Me, My Air Conditioner, and Dave

It’s that time again. It’s that time of year when I can’t help but look at my pasty white skin in the mirror and ask why. Looking at this map of the world and the skin colours that occur in different regions, I seriously question the logic of colonialism. I am the whitest person I know, what the hell am I doing in here? How did my ancestors think they could live in Canberra? Air conditioning is the only way I can make it through the summer, but that only works when I’m indoors. Of course, at this point, I only work when I’m indoors. The second I step outside into the blistering inferno that is the ‘burbs in plus-thirty degrees, you can visibly see my skin change colour. One minute, it’s that usual pasty hue, never mind, I have become a lobster. Not that looking like a lobster is bad per se, just that I really do prefer to look like a human.
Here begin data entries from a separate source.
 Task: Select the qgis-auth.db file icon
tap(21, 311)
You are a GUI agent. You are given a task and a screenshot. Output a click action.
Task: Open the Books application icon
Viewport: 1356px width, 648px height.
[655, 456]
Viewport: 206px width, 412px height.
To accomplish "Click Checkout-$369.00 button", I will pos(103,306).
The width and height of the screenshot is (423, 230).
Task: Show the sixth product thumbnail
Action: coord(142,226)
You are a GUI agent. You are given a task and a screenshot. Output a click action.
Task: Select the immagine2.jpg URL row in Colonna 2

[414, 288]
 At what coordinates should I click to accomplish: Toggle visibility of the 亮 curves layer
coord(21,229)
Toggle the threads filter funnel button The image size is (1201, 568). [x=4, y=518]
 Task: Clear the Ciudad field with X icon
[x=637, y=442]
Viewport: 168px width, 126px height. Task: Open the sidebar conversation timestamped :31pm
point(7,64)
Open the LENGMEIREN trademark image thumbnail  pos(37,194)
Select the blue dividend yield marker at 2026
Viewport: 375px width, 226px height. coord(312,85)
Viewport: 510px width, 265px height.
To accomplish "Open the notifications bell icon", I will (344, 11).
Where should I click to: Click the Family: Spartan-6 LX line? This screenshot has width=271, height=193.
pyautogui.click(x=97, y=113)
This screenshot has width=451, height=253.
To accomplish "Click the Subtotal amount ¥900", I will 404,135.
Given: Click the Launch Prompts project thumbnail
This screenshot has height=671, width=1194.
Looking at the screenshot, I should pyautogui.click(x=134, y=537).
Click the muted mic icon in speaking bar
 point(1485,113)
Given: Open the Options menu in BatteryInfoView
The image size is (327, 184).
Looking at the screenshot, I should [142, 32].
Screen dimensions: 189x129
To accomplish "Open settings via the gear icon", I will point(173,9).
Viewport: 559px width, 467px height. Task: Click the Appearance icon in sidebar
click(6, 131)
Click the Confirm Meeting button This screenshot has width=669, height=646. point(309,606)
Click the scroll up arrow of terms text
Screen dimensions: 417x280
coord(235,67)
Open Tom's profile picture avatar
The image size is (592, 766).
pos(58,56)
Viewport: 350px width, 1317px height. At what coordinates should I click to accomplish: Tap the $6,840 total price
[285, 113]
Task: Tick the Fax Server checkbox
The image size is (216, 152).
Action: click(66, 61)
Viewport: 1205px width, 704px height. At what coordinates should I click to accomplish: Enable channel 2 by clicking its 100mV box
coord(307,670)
The other thing with any wonderful technology, such as the air conditioner, is that it is liable to break down. By breaking down, I really mean that it refuses to cool my house to ten degrees on a daily basis (it leads a bit of a tough life). So over the summer, the air conditioner repairs men in Canberra have become my biffles. I mean me and Dave are tight. There’s also the fact that I’m paying them to come to me … but I try not to dwell on that. Mostly I like to think of Dave and myself as two friends who have an unhealthy obsession with my air conditioning. I guess I’m just going to have to use and abuse Dave to make it through this awful time of year.

Note to self: plan a trip to Europe / America / the Northern Hemisphere in general next year.